**Requirement:** Somewhere below are a line with "Where should I click to: Expand" and a later line with "Given: Click the 182% cell under M5". Output exactly those lines and all lines between them.

==== Provided information

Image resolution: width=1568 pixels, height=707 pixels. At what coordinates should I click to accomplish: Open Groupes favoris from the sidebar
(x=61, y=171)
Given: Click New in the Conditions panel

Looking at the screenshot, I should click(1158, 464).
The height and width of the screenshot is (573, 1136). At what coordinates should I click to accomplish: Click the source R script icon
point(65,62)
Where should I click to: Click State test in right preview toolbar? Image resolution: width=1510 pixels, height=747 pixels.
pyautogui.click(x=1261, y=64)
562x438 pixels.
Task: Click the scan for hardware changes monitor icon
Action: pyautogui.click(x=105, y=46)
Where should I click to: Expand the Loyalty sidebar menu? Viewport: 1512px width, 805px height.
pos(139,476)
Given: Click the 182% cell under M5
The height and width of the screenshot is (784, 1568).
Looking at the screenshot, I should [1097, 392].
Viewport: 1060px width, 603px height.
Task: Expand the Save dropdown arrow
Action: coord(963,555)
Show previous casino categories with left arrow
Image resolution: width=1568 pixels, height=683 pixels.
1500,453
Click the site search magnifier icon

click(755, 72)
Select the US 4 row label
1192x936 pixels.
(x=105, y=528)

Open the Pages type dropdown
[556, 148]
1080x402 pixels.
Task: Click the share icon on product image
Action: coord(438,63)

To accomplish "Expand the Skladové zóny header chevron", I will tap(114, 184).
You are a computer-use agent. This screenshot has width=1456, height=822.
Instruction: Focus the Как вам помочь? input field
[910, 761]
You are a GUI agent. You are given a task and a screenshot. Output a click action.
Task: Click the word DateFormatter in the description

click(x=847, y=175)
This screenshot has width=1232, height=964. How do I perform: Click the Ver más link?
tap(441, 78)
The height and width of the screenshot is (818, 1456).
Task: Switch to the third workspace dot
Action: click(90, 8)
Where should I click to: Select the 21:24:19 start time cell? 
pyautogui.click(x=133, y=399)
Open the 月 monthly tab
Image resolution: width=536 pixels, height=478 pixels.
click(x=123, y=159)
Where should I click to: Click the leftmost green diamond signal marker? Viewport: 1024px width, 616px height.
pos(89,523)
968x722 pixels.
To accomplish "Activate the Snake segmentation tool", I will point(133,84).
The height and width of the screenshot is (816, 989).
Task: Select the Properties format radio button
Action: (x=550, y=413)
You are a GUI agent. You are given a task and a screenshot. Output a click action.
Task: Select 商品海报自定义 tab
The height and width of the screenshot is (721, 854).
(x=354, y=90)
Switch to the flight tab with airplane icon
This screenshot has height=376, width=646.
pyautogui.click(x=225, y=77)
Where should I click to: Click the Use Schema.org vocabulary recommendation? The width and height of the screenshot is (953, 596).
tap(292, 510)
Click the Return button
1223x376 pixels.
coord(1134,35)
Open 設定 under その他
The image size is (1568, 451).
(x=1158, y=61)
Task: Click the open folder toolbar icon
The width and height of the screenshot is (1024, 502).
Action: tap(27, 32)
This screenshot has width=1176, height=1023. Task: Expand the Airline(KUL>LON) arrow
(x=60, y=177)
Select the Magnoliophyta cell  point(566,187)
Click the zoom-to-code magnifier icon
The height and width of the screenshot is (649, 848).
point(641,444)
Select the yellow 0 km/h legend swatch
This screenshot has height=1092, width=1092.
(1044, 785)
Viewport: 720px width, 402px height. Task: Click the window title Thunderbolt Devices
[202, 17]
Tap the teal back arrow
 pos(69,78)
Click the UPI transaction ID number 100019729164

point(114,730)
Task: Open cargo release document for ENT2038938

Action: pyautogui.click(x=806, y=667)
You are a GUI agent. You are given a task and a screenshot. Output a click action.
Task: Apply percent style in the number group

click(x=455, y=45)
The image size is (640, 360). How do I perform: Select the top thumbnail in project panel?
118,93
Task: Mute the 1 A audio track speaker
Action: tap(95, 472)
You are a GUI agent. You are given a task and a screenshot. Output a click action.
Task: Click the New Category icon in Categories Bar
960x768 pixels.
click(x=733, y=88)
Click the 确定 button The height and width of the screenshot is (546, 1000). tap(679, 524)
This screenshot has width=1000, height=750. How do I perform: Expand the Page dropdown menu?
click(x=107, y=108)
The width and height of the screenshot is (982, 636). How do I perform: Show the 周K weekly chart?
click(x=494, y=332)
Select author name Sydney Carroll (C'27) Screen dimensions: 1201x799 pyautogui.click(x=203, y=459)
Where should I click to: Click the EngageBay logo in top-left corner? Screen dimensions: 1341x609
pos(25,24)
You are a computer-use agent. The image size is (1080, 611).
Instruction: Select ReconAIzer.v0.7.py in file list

========

**The completed task:**
Where should I click to: Expand the Loyalty sidebar menu? Viewport: 1512px width, 805px height.
pos(139,476)
Given: Click the 182% cell under M5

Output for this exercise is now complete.